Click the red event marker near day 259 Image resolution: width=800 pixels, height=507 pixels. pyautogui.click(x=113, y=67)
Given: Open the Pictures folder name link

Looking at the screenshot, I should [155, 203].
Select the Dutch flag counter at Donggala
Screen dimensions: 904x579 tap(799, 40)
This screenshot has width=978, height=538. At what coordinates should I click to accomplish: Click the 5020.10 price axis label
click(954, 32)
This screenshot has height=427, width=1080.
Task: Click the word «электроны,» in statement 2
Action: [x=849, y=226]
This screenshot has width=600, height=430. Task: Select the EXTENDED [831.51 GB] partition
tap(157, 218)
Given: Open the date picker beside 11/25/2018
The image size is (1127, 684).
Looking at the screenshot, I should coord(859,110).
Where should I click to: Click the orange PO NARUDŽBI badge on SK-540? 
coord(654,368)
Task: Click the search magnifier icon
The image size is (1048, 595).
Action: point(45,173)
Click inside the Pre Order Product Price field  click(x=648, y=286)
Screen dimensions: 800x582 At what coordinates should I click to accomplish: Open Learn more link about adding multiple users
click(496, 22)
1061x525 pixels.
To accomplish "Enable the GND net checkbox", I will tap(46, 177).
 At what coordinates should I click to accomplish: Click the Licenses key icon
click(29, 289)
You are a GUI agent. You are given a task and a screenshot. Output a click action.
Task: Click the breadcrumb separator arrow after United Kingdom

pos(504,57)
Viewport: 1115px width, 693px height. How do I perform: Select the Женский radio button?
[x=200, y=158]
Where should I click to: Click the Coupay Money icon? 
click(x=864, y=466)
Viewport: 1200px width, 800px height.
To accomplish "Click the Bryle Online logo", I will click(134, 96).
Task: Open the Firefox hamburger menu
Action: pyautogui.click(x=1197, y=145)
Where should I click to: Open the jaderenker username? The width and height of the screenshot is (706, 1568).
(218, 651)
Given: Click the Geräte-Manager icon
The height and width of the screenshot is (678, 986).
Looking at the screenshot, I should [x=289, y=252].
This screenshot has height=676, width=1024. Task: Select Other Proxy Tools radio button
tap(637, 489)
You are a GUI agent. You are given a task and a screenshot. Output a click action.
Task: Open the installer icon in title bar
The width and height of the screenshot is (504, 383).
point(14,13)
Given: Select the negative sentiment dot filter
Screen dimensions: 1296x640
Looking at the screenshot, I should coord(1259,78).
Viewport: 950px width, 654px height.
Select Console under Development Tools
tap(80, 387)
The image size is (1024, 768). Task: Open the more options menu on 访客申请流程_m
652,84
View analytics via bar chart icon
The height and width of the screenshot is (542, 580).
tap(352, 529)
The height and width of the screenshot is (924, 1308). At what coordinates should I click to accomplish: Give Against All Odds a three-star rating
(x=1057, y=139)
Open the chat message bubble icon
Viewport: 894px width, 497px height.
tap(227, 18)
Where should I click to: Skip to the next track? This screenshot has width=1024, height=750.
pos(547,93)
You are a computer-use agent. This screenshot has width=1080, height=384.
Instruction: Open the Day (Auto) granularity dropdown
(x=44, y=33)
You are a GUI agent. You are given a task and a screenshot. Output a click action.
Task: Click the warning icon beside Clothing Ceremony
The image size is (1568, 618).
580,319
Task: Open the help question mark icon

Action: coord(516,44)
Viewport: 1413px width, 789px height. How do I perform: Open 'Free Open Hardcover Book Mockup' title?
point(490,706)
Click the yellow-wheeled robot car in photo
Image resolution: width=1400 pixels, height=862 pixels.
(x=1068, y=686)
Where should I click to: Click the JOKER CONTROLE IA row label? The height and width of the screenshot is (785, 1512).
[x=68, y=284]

• TASK PROMPT:
Copy out all of the records above with nothing altered.

• OUTPUT BELOW:
Click the red event marker near day 259 Image resolution: width=800 pixels, height=507 pixels. pyautogui.click(x=113, y=67)
Given: Open the Pictures folder name link

Looking at the screenshot, I should [155, 203].
Select the Dutch flag counter at Donggala
Screen dimensions: 904x579 tap(799, 40)
This screenshot has width=978, height=538. At what coordinates should I click to accomplish: Click the 5020.10 price axis label
click(954, 32)
This screenshot has height=427, width=1080.
Task: Click the word «электроны,» in statement 2
Action: [x=849, y=226]
This screenshot has width=600, height=430. Task: Select the EXTENDED [831.51 GB] partition
tap(157, 218)
Given: Open the date picker beside 11/25/2018
The image size is (1127, 684).
Looking at the screenshot, I should coord(859,110).
Where should I click to: Click the orange PO NARUDŽBI badge on SK-540? 
coord(654,368)
Task: Click the search magnifier icon
The image size is (1048, 595).
Action: point(45,173)
Click inside the Pre Order Product Price field  click(x=648, y=286)
Screen dimensions: 800x582 At what coordinates should I click to accomplish: Open Learn more link about adding multiple users
click(496, 22)
1061x525 pixels.
To accomplish "Enable the GND net checkbox", I will tap(46, 177).
 At what coordinates should I click to accomplish: Click the Licenses key icon
click(29, 289)
You are a GUI agent. You are given a task and a screenshot. Output a click action.
Task: Click the breadcrumb separator arrow after United Kingdom

pos(504,57)
Viewport: 1115px width, 693px height. How do I perform: Select the Женский radio button?
[x=200, y=158]
Where should I click to: Click the Coupay Money icon? 
click(x=864, y=466)
Viewport: 1200px width, 800px height.
To accomplish "Click the Bryle Online logo", I will click(134, 96).
Task: Open the Firefox hamburger menu
Action: pyautogui.click(x=1197, y=145)
Where should I click to: Open the jaderenker username? The width and height of the screenshot is (706, 1568).
(218, 651)
Given: Click the Geräte-Manager icon
The height and width of the screenshot is (678, 986).
Looking at the screenshot, I should [x=289, y=252].
This screenshot has height=676, width=1024. Task: Select Other Proxy Tools radio button
tap(637, 489)
You are a GUI agent. You are given a task and a screenshot. Output a click action.
Task: Open the installer icon in title bar
The width and height of the screenshot is (504, 383).
point(14,13)
Given: Select the negative sentiment dot filter
Screen dimensions: 1296x640
Looking at the screenshot, I should coord(1259,78).
Viewport: 950px width, 654px height.
Select Console under Development Tools
tap(80, 387)
The image size is (1024, 768). Task: Open the more options menu on 访客申请流程_m
652,84
View analytics via bar chart icon
The height and width of the screenshot is (542, 580).
tap(352, 529)
The height and width of the screenshot is (924, 1308). At what coordinates should I click to accomplish: Give Against All Odds a three-star rating
(x=1057, y=139)
Open the chat message bubble icon
Viewport: 894px width, 497px height.
tap(227, 18)
Where should I click to: Skip to the next track? This screenshot has width=1024, height=750.
pos(547,93)
You are a computer-use agent. This screenshot has width=1080, height=384.
Instruction: Open the Day (Auto) granularity dropdown
(x=44, y=33)
You are a GUI agent. You are given a task and a screenshot. Output a click action.
Task: Click the warning icon beside Clothing Ceremony
The image size is (1568, 618).
580,319
Task: Open the help question mark icon

Action: coord(516,44)
Viewport: 1413px width, 789px height. How do I perform: Open 'Free Open Hardcover Book Mockup' title?
point(490,706)
Click the yellow-wheeled robot car in photo
Image resolution: width=1400 pixels, height=862 pixels.
(x=1068, y=686)
Where should I click to: Click the JOKER CONTROLE IA row label? The height and width of the screenshot is (785, 1512).
[x=68, y=284]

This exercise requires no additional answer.